Set down exactly each line of the entries below, beginning at the one that contains "This screenshot has width=637, height=515." and ending at the last, and no others.

- **RECORDS TO USE**:
☆ ☆ ☆ ☆ ☆
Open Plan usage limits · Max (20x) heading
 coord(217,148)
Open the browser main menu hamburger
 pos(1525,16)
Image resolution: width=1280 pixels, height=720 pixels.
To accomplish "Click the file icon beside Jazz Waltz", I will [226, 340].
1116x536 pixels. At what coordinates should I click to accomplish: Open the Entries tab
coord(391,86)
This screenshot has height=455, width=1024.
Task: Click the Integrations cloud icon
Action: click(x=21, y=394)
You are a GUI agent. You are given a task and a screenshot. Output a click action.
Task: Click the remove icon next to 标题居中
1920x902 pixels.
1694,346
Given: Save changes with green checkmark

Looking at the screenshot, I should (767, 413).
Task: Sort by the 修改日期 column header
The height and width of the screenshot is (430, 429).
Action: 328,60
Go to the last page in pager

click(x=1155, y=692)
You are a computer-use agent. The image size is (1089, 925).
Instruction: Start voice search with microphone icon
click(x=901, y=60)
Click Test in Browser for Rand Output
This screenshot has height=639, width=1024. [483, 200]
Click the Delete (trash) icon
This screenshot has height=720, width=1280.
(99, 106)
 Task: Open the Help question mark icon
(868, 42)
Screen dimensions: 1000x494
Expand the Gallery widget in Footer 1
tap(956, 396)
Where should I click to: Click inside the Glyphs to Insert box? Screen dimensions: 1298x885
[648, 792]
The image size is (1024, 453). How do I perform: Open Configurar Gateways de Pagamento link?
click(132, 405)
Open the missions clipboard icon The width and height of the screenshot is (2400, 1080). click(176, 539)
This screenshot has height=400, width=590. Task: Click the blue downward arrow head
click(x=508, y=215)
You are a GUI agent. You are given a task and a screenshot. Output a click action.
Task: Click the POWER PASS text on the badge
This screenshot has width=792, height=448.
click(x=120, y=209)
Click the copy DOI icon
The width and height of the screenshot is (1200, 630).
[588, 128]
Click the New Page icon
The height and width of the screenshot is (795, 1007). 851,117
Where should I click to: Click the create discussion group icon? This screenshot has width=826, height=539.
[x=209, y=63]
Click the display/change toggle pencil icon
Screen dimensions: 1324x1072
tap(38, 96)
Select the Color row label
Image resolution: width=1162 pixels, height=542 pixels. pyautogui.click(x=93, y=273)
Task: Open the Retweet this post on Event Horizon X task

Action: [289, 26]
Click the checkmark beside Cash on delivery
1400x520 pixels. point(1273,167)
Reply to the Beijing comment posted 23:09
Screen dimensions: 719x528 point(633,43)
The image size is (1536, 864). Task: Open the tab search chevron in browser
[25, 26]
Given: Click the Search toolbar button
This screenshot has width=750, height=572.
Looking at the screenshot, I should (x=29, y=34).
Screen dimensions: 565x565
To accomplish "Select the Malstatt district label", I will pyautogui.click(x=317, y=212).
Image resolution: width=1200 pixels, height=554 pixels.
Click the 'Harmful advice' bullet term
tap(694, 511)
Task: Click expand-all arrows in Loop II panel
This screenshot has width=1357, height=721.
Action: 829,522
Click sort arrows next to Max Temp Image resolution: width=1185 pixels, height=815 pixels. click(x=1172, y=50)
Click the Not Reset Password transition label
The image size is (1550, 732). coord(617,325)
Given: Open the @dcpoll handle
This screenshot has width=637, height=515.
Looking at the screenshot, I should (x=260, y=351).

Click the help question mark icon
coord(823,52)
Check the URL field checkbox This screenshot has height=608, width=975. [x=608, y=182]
☆ ☆ ☆ ☆ ☆
- **RESULT FOR THIS TASK**:
This screenshot has width=637, height=515.
Looking at the screenshot, I should (x=260, y=351).

Click the help question mark icon
coord(823,52)
Check the URL field checkbox This screenshot has height=608, width=975. [x=608, y=182]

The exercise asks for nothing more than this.